Bruce Appleby ignored what he said and pointed a finger at his younger half brother.
“This is all your fault,” he snarled. “You’ve brought this on us. If we lose our crop, Rogozhin will kill us all.”
Kevin came away from the window and turned burning eyes on Bruce.
“Don’t fight me, brother,” he said in a low voice. “Remember the first summer I visited. I was five and you were seven. You took me out to the barn. You remember?”
“Yes. I meant to beat you to a pulp,” Bruce replied blankly.
“But what happened?”
&nbs
p; “You grabbed that chisel and knocked two of my teeth out.”
“Exactly. You may be the smarter one, Bruce, but I’m the stronger one in a fight. Do you remember what father called us?”
“Yes. The ego and the id.”
“That’s right. I’m the id. The one who does. The body. And you’re the ego. The one who thinks. The brain. I do. You think.

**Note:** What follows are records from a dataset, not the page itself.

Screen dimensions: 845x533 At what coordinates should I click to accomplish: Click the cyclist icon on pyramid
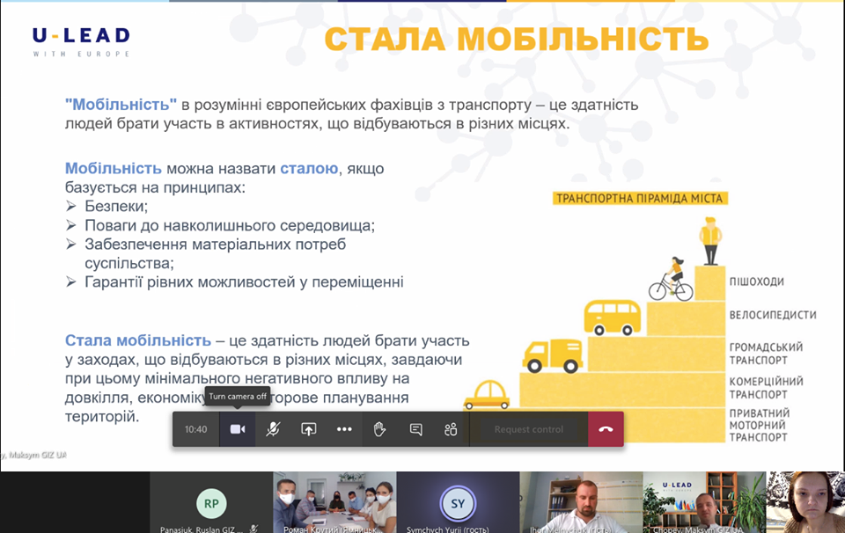tap(672, 280)
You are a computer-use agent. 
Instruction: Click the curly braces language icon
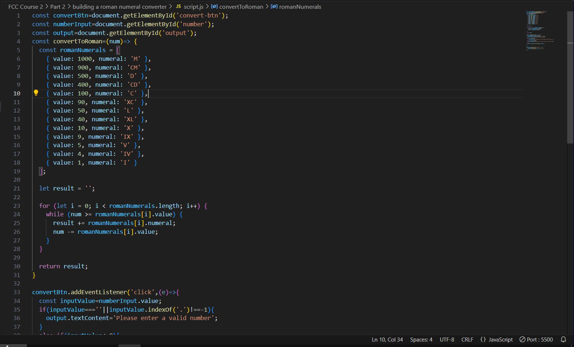[483, 339]
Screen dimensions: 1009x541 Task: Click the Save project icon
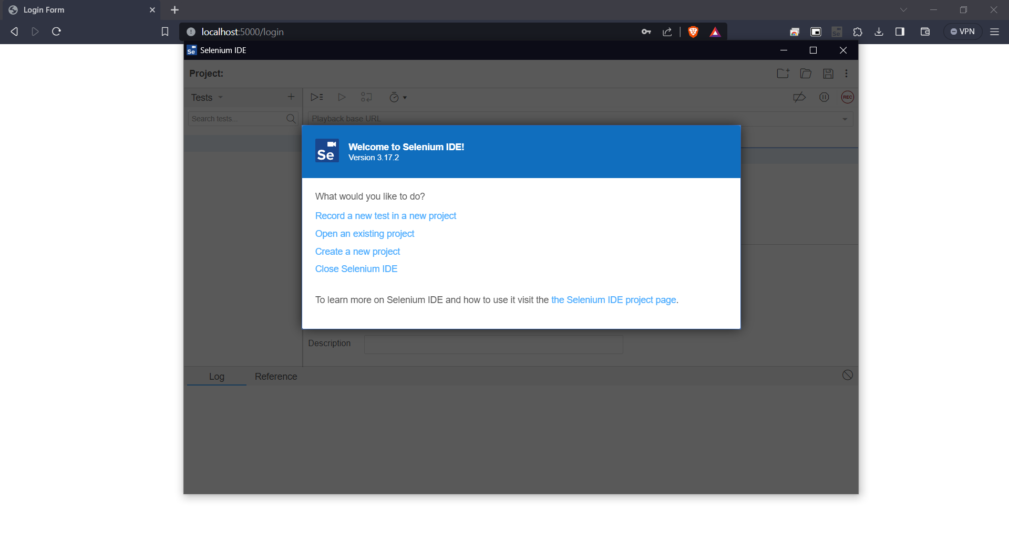828,74
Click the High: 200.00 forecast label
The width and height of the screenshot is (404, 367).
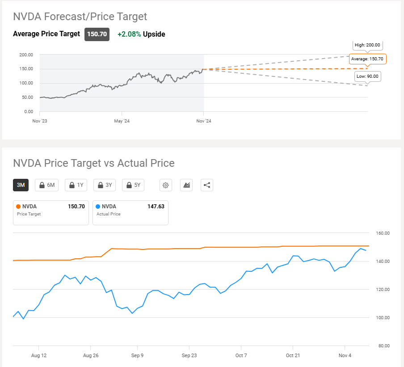(367, 45)
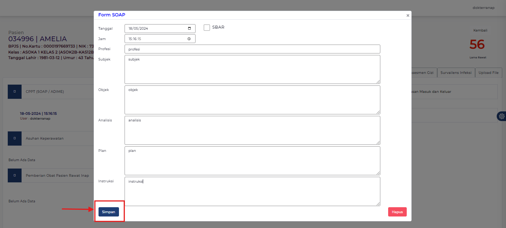
Task: Open the Upload File tab
Action: (x=488, y=72)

Remember what father said?”
“He said that we were stronger together.”
“He did,” Kevin said. “So stop being weak.”
“But you make me weak,” Bruce said. “You’ve brought that animal Dorring here for no other reason than you’re insane. You’ve destroyed us. How will I explain…”
His head exploded and sprayed Kevin with warm blood. It got in his eyes and he recoiled backwards, hitting the window with his back.
Wiping his hands frantically down his face, the blood pouring off his chin, he glanced about the study.
Lying on his front about a yard from his feet was his older brother Bruce. He had a huge hole in his head and you could see all the way through to the carpet. Glancing up from that, he saw Dorring standing in the doorway. He was holding a pistol. Kevin was holding a glass.
He went to throw it, but Dorring shot the thing while it was in his hand. The shattering glass cut his fingers. Then he felt like someone had hit his knee with a sledgehammer. It was the pistol again. Dorring had shot his right knee. It sent him down onto the floor. With a dead look on his face, Dorring shot the other knee. Kevin began crawling along the floor towards his brother. Bruce’s suit jacket was open. His gun was sticking out.
Dorring blew away three of his fingers as he reached for the sidearm. Kevin clutched the wrist and held the withered hand in front of his face as he turned over onto his back.
Dorring came over him with his feet on either side. Kevin looked up at the gun barrel pointed at his face.